Growli

Fertilising guide

How to fertilise Echeveria 'Afterglow' (Echeveria 'Afterglow')— schedule & NPK

Also called Afterglow echeveria.

More about echeveria 'afterglow'

About Echeveria 'Afterglow'

Echeveria 'Afterglow' · also called Afterglow echeveria · houseplant

Echeveria 'Afterglow' is a large hybrid succulent forming wide rosettes of powdery lavender-pink leaves edged in bright pink, intensifying under strong light. Bred by Don Worth, it grows up to 30 cm across and sends up coral-orange flower spikes in summer. Treat it as a sun-loving, drought-tolerant houseplant needing fast-draining gritty soil.

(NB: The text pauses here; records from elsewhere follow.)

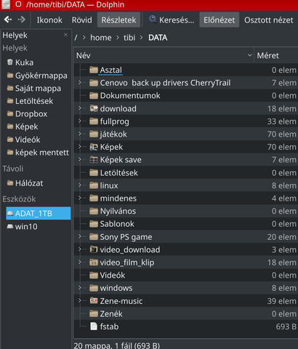
Task: Toggle Osztott nézet split view
Action: (x=269, y=20)
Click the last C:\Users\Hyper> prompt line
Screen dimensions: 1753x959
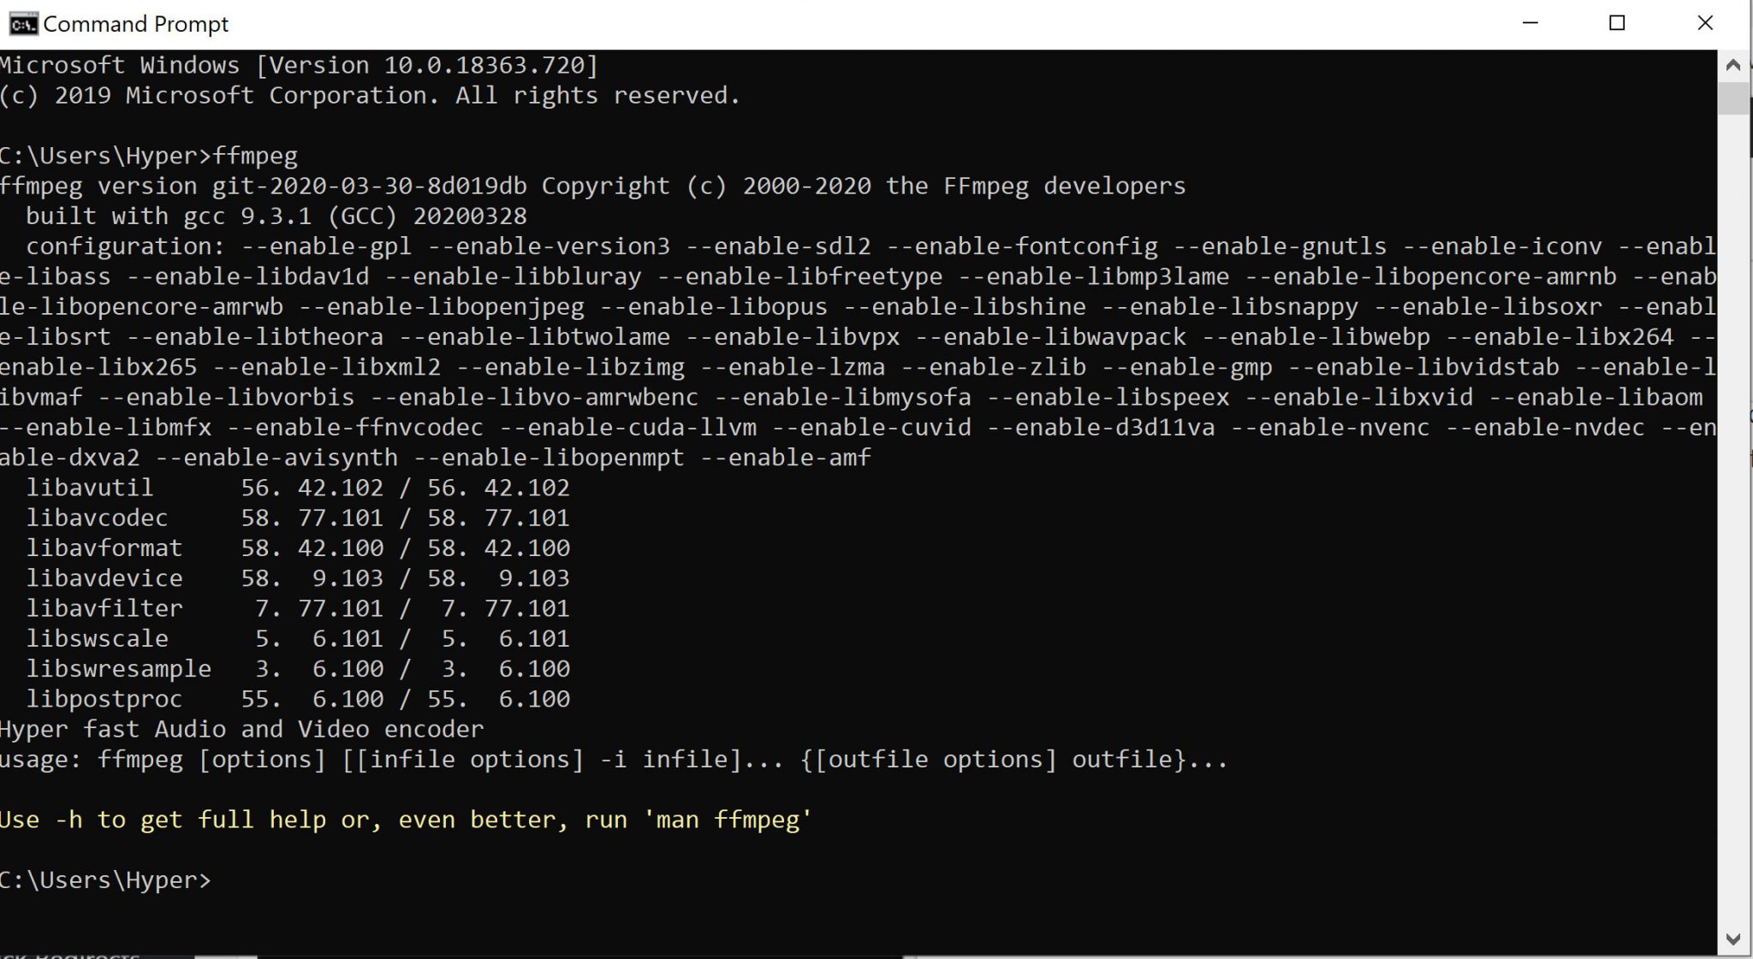[105, 880]
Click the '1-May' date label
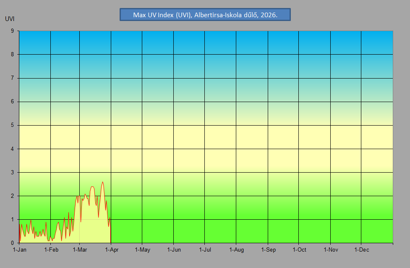This screenshot has width=410, height=268. click(142, 250)
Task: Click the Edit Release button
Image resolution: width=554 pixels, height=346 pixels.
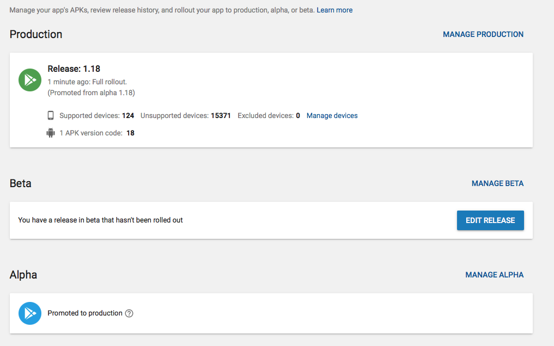Action: tap(490, 220)
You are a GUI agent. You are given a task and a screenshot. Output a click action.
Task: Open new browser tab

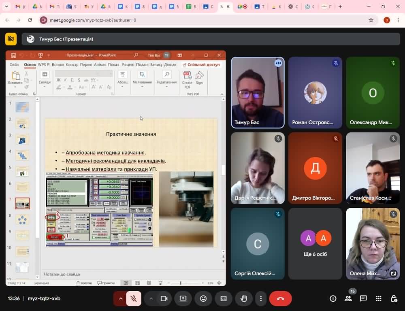[340, 7]
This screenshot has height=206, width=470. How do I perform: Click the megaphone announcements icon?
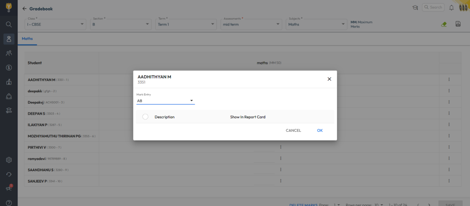coord(9,189)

Growth habit: Evergreen rosette-forming succulent; grows as a single large, flat rosette that slowly offsets at the base and arches up coral flower stalks in summer.

Watch for — Lost colour / pale green leaves: The lavender-pink fades to plain green in low light. More direct sun brings the pink edges and farina back.

What fertiliser echeveria 'afterglow' actually wants — and why

Echeveria 'Afterglow' is a light-feeding succulent — a gentle, low-nitrogen feed a few times in growth keeps it plump without forcing the weak, stretched growth over-feeding causes.

A cactus and succulent formula or a diluted balanced feed with modest, even numbers. Avoid high-nitrogen plant foods — they make a succulent etiolate and grow soft, fracture-prone tissue.

For the language behind the three numbers on the bottle — what nitrogen, phosphorus and potassium each do — see the NPK ratio explained entry. The short version for echeveria 'afterglow': match the feed to the job the plant is doing right now, not to a generic “plant food” on the shelf.

How often to feed echeveria 'afterglow', and which months

Feeding only earns its keep while the plant is in active growth and can use the nutrients — pour feed into a dormant or low-light plant and it simply builds up as root-burning salt. For echeveria 'afterglow':

Feed lightly during the spring-summer growing season, about once a month, with a balanced succulent or cactus fertiliser diluted to half strength. Do not feed in autumn or winter when growth slows. Keep that to once a month between spring through early autumn (roughly March to September) and stop entirely once growth slows for winter.

The dormant-season rule matters more than the exact interval: skip feeding entirely when echeveria 'afterglow' is resting. For the wider context on indoor feeding rhythms across the seasons, the houseplant fertiliser schedule walks through the year month by month.

What strength to mix for echeveria 'afterglow'

Quarter to half strength at most for echeveria 'afterglow'. Succulents take up very little, and a strong dose burns the fine roots before the plant can use it.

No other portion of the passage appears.